QBE, the global insurer based in Sydney, has reported one of its strongest financial performances in recent years. The company announced its full-year results on February 19, 2026, revealing a significant rise in profit, improved underwriting performance, and increased shareholder returns.
For the fiscal year, QBE posted a statutory net profit after tax of US$2,157 million, up from US$1,779 million in the previous year. On an adjusted basis, profit climbed to US$2,132 million, representing a return on equity of 19.8%. This strong performance is partly due to a better-than-expected combined operating ratio of 91.9%, which improved from 93.1% the year before and beat the company’s guidance of 92.5%. The insurer credited this to a mix of factors including good pricing, portfolio management, and notably lower catastrophe costs.
Catastrophe claims fell sharply to US$751 million, or 4.1% of premiums, down from US$1,048 million (5.9%) a year earlier, and below QBE’s annual allowance for catastrophes. This reduction helped lift underwriting results significantly. Outside of catastrophe claims, the company’s underlying claims remained stable, though some portfolios faced tougher loss trends and large individual claims. This highlights ongoing challenges with managing risk and pricing, especially as large losses continue to be a concern.
QBE also saw growth in its gross written premiums, which rose 7% to nearly US$24 billion, outperforming its growth targets. Excluding exited portfolios, growth was 8%. By region, North America grew 4%, the International segment surged 11%, while Australia Pacific remained flat. The strong international growth reflects varied local market conditions and appetite for different insurance lines.

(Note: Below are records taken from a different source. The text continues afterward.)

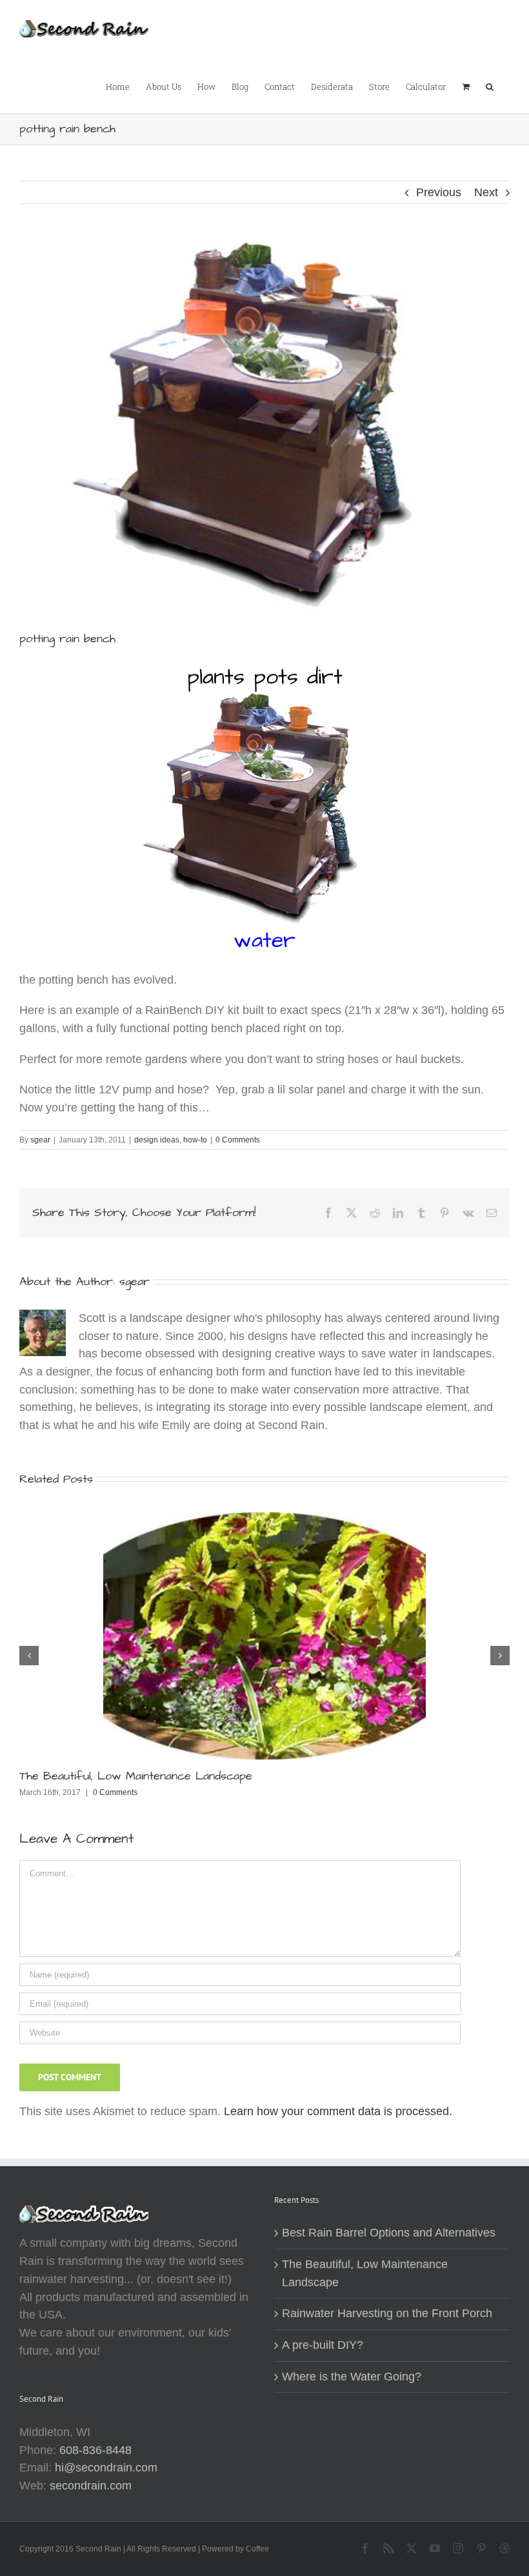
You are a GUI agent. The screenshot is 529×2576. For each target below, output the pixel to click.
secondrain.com (91, 2485)
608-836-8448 (95, 2450)
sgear (40, 1139)
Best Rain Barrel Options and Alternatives (388, 2232)
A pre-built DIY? (322, 2344)
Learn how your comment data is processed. (338, 2111)
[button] (490, 86)
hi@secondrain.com (106, 2467)
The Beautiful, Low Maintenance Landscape (135, 1776)
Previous (438, 192)
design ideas (156, 1139)
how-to (195, 1139)
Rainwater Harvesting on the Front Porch (387, 2313)
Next (486, 192)
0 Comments (237, 1139)
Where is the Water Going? (351, 2376)
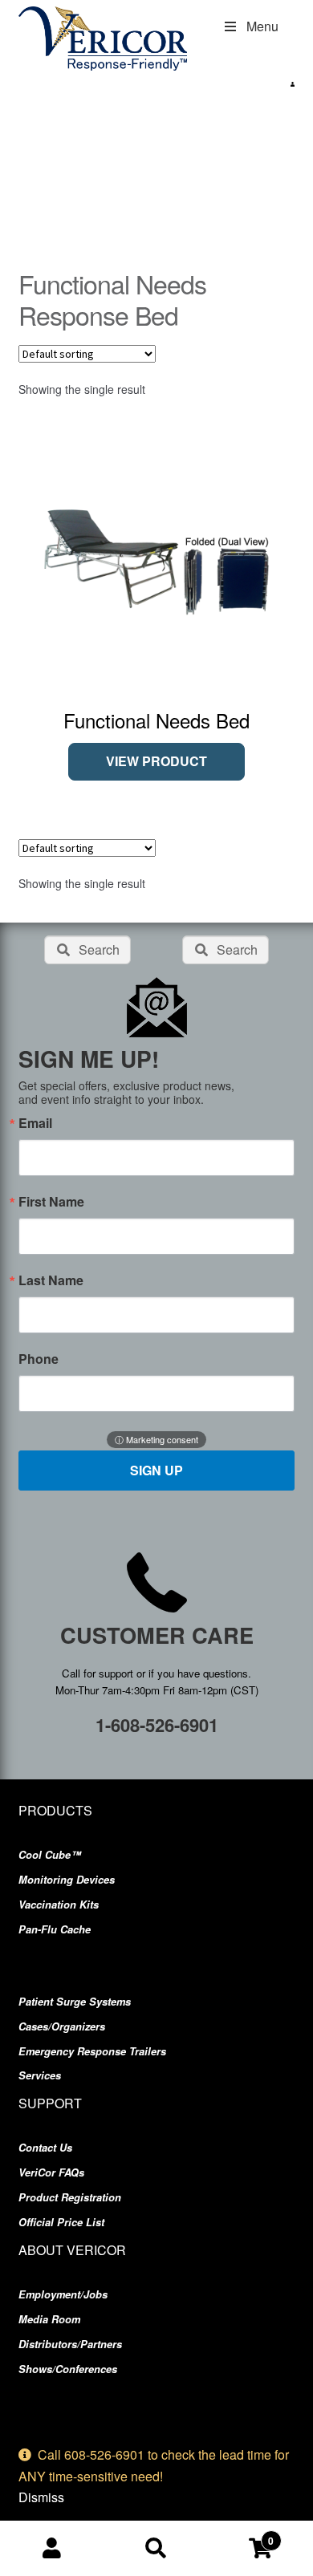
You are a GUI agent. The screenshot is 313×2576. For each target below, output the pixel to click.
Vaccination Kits (58, 1904)
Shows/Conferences (67, 2369)
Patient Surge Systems (74, 2001)
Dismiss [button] (41, 2497)
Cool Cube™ (49, 1855)
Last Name (50, 1280)
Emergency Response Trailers (92, 2051)
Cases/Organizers (61, 2026)
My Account (52, 2548)
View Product (156, 761)
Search (156, 2548)
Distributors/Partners (70, 2344)
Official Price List (61, 2222)
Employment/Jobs (63, 2294)
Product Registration (69, 2197)
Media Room (49, 2319)
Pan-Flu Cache (54, 1929)
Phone (38, 1359)
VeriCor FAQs (51, 2172)
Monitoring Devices (66, 1879)
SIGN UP (156, 1470)
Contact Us (45, 2147)
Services (39, 2075)
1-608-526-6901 (157, 1725)
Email (35, 1123)
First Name (51, 1201)
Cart (241, 2535)
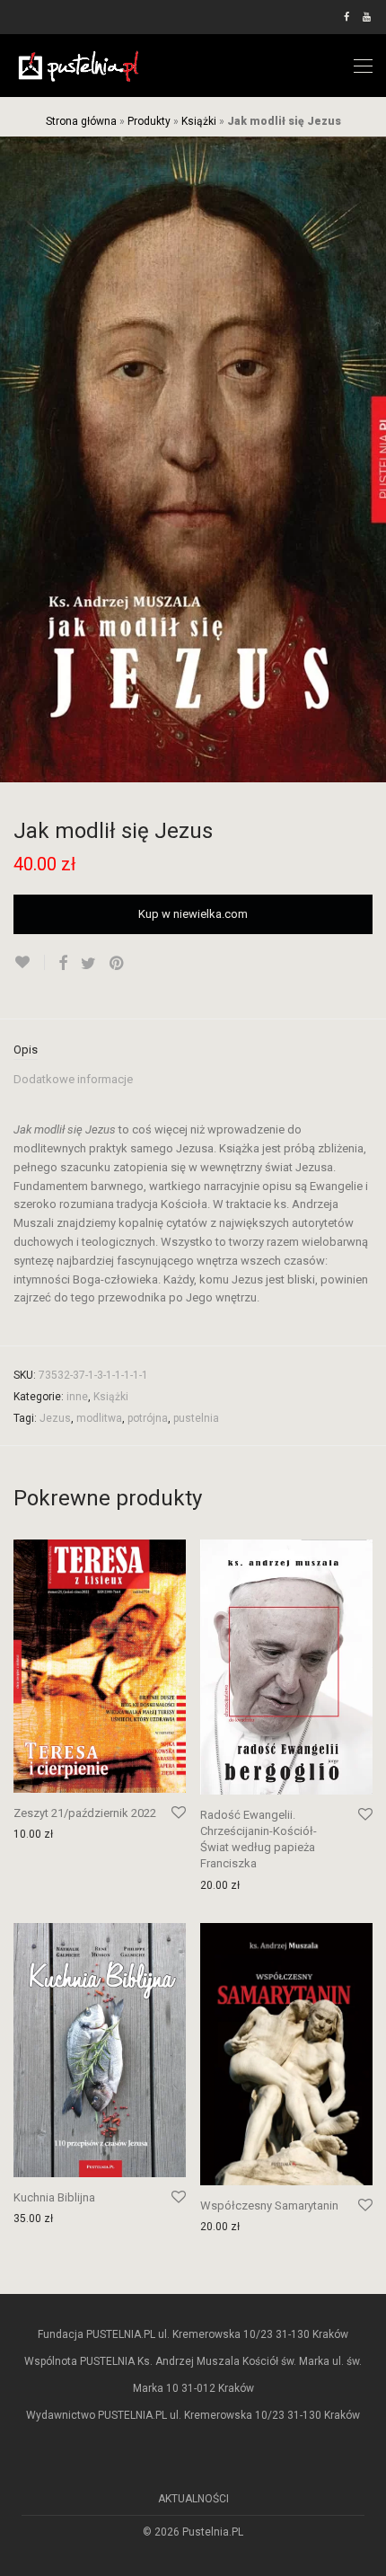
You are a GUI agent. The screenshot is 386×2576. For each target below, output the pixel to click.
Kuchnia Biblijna (54, 2197)
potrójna (147, 1418)
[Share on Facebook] (62, 964)
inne (77, 1396)
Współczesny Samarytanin (269, 2205)
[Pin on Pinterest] (118, 964)
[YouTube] (368, 16)
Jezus (55, 1418)
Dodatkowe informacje (73, 1079)
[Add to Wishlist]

On the investment side, QBE earned US$1,633 million in income, maintaining a solid 4.9% return. Core fixed income investments returned 4.2%, while riskier assets performed exceptionally well with nearly 10% returns. This steady investment income eases pressure on underwriting margins and provides more room for competitive pricing.
Capital strength remains robust, with QBE’s APRA PCA multiple slightly increasing to 1.87 times, just above its targeted range of 1.6 to 1.8 times. The company declared a final dividend of 78 Australian cents per share, pushing the full-year dividend up 25% to A$1.09 per share, and maintaining a payout ratio of 50%.
For brokers, these results suggest QBE is in a healthy position, combining strong profit with disciplined underwriting. Although this might not mean cheaper premiums across the board, it signals a more consistent and reliable insurer with clear appetite to grow where the risks make sense. QBE expects the market environment to stay positive and plans for continued mid-single-digit premium growth and a combined operating ratio around 92.5% in the year ahead.
As clients push back on pricing and demands, brokers will likely see QBE maintaining a careful balance between expanding business and managing the risk of big losses. This sets the stage for steady, though perhaps selective, competition in the insurance market through 2026.